_Work request_
Whatever pictures the entries hold, omit them, and output exactly the lines from the one containing "Given: Click marie.austin@email.com" through the final line.
• • • •
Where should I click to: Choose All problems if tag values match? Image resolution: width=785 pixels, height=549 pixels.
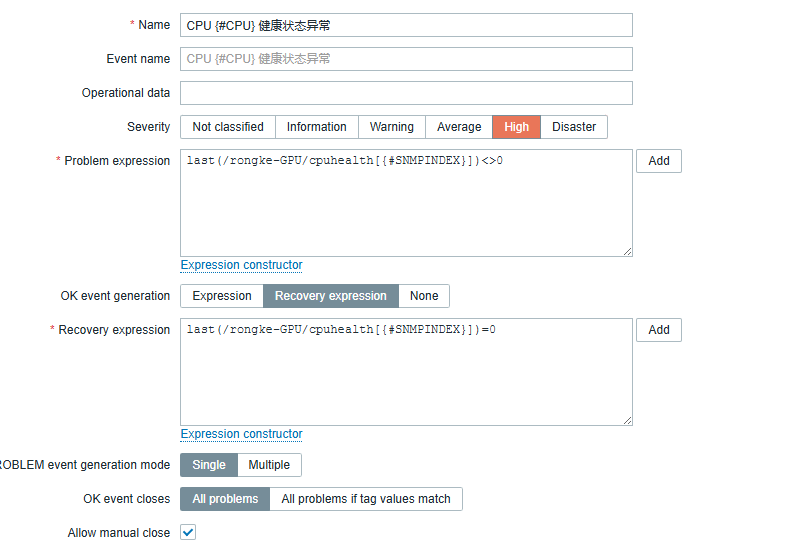366,499
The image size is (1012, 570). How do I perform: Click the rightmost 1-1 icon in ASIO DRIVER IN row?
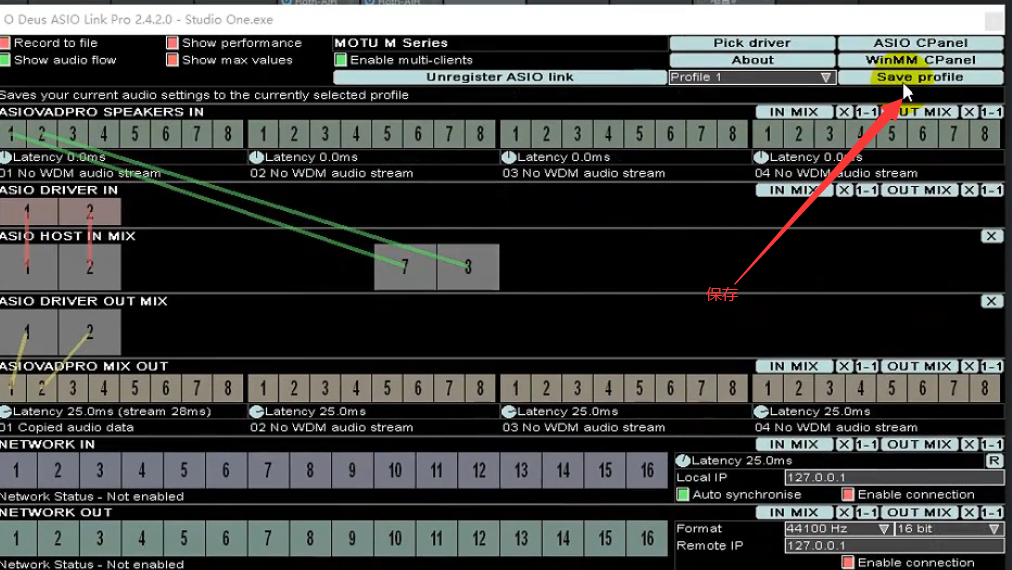[x=991, y=190]
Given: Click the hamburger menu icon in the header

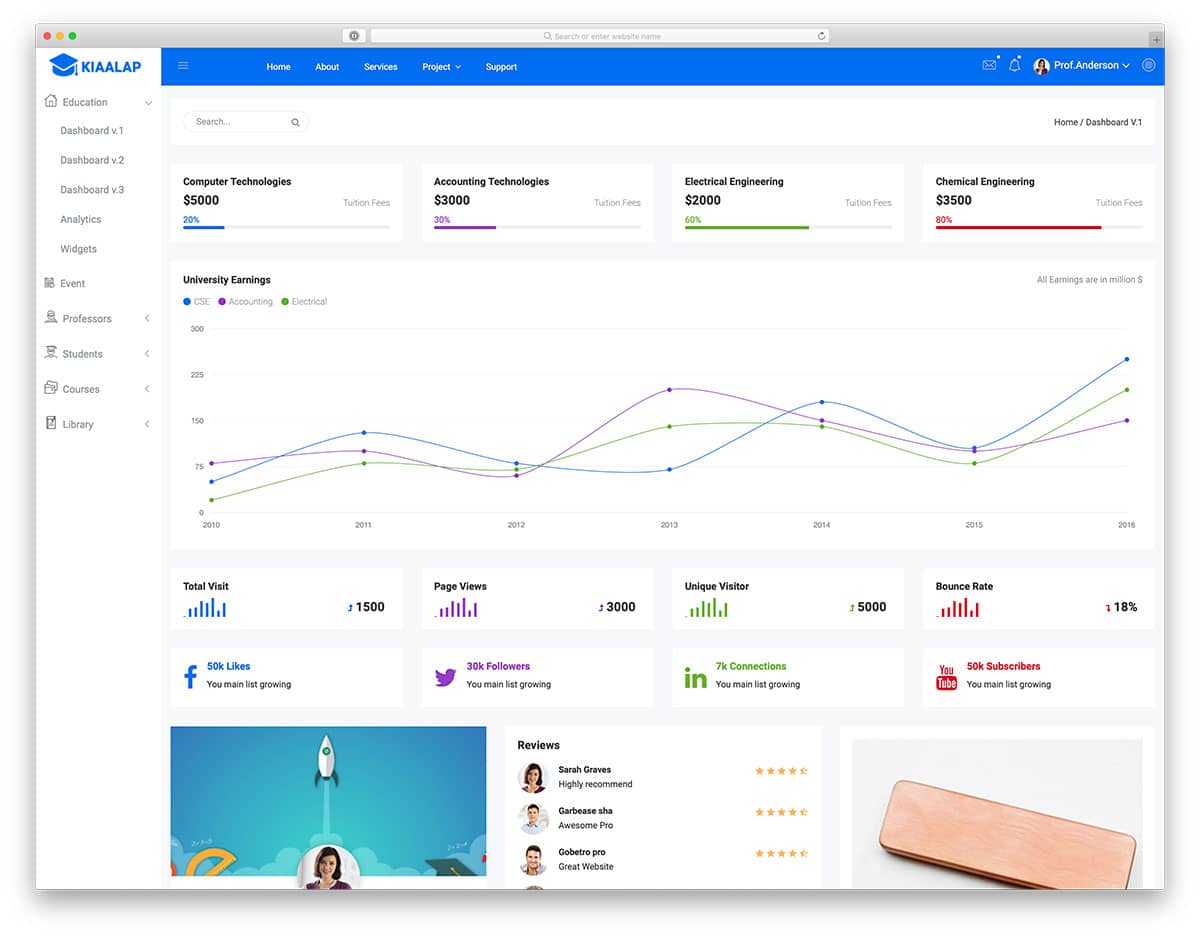Looking at the screenshot, I should [x=183, y=65].
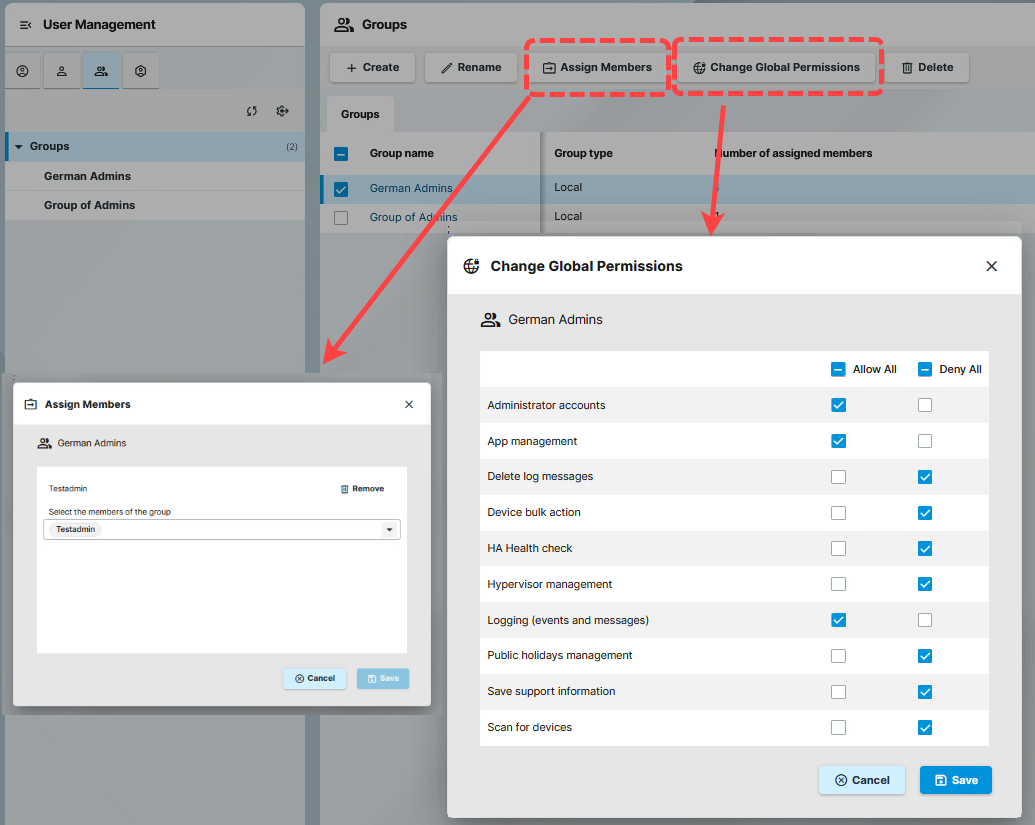
Task: Open the circled account icon tab
Action: pyautogui.click(x=23, y=71)
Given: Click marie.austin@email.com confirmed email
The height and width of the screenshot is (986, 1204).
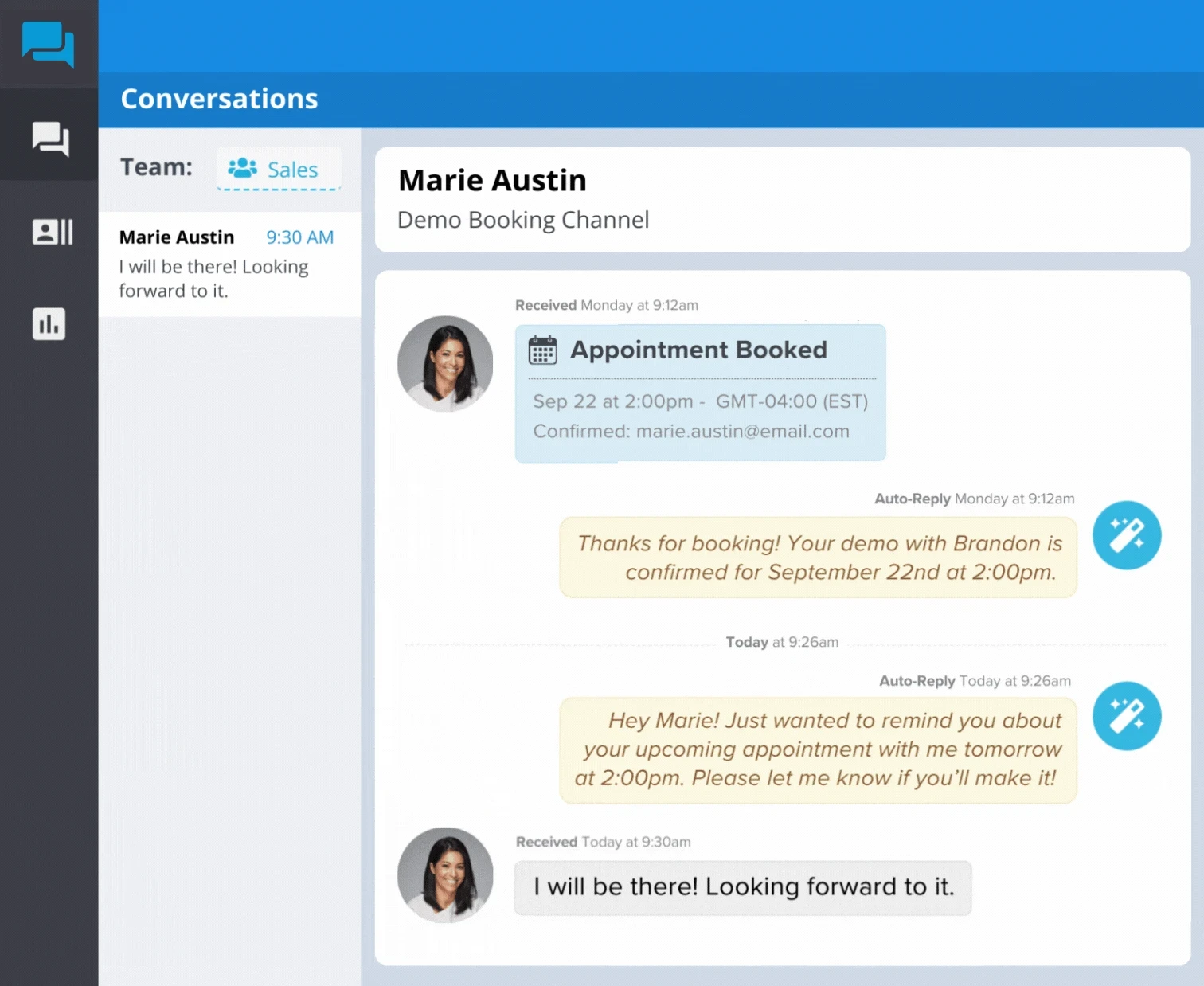Looking at the screenshot, I should coord(743,431).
• • • •
_Solution to this task_
Given: Click marie.austin@email.com confirmed email
The height and width of the screenshot is (986, 1204).
Looking at the screenshot, I should coord(743,431).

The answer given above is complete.